At Home Depot yesterday, I found several products in the glue section (DAP, GE Silicone II, etc), that list "moldings" as applications, but I'm unsure if they only mean wall moldings, or floor moldings too. Mostly these appear to be labeled "All-purpose", and say they can be used for wood, tile, etc. Does anyone have advice for what I should use? Thanks


----------



## Bud Cline (Mar 12, 2006)

> The literature I've found about installing transitions say to use construction adhesive to attach the T-molding to the tile,


That's nuts! If you glue one to the other you would want to glue the two more similar products together because of different rates of expansion and contraction between the tile and the other components. Glue the "T" to the wood and let it ride the surface of the tile without any glue.

Actually most "T" moldings are installed in a metal channel that is fastened to the subfloor and the "T" simply snaps into the metal.

As far as the proper adhesive to use it would be "contact adhesive" applied to both surfaces (to be glued) and allow it to air-dry for a few minutes until both are tacky. Press them together and watch it hold.:thumbup:


----------



## preciouschristy (Jun 14, 2009)

I'm getting more confused. None of the websites or books I'd seen mention this "track" you're talking about, but after googling "t-molding track" I find several sites selling t-molding WITH track.
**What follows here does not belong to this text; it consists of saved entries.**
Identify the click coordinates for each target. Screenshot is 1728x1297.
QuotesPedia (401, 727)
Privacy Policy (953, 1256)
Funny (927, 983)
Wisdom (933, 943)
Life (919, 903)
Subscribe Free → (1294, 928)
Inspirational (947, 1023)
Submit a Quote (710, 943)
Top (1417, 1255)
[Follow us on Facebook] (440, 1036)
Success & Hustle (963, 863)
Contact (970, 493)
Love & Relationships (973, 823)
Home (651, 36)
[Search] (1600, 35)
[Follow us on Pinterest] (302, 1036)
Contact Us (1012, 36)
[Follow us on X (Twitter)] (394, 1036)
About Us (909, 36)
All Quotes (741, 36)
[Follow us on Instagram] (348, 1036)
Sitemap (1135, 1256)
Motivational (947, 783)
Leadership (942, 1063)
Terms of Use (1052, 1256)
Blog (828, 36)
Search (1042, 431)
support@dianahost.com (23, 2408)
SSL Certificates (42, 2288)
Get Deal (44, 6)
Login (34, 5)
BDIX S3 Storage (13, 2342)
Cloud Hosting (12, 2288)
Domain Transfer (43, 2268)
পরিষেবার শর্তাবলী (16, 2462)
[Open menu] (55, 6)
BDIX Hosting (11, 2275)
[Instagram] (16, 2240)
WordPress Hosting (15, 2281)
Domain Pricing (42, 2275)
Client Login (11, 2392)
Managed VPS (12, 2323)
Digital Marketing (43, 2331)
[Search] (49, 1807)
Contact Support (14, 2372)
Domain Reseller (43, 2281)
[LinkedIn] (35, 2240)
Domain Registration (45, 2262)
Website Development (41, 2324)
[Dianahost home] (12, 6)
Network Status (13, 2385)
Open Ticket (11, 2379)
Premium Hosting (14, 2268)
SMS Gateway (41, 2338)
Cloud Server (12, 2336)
Of course, mine didn't come with track.

None of the websites are consistent with each other. Some say to glue it to the tile, others say glue it to "one" of the surfaces, doesn't matter which. Several say to drill pilot holes if I'm going to nail it. If I'm installing it directly to the wood flooring, should I nail it instead of gluing it? I nailed the rest of the floor down.

It's truly annoying that there is an abundance of books, articles and websites (not to mention the directions from the flooring manufacturer) that describe in great detail how to lay the flooring, and almost none that tell you how to install the moldings.


----------



## Bud Cline (Mar 12, 2006)

Sure you can nail it absent the metal channel. They are correct that you MUST first drill pilot holes. Drill the holes, glue it only the the substrate, then drive finish nails to take it home.

THEN, force a little caulk under both sides to close the hairline gap and absorb any movement. Try that.

There is more than one way to skin a cat and getting frustrated over various recommendations that exist in the flooring industry is a waste of energy.


----------



## preciouschristy (Jun 14, 2009)

Thanks- I'll give it a try :thumbsup:


----------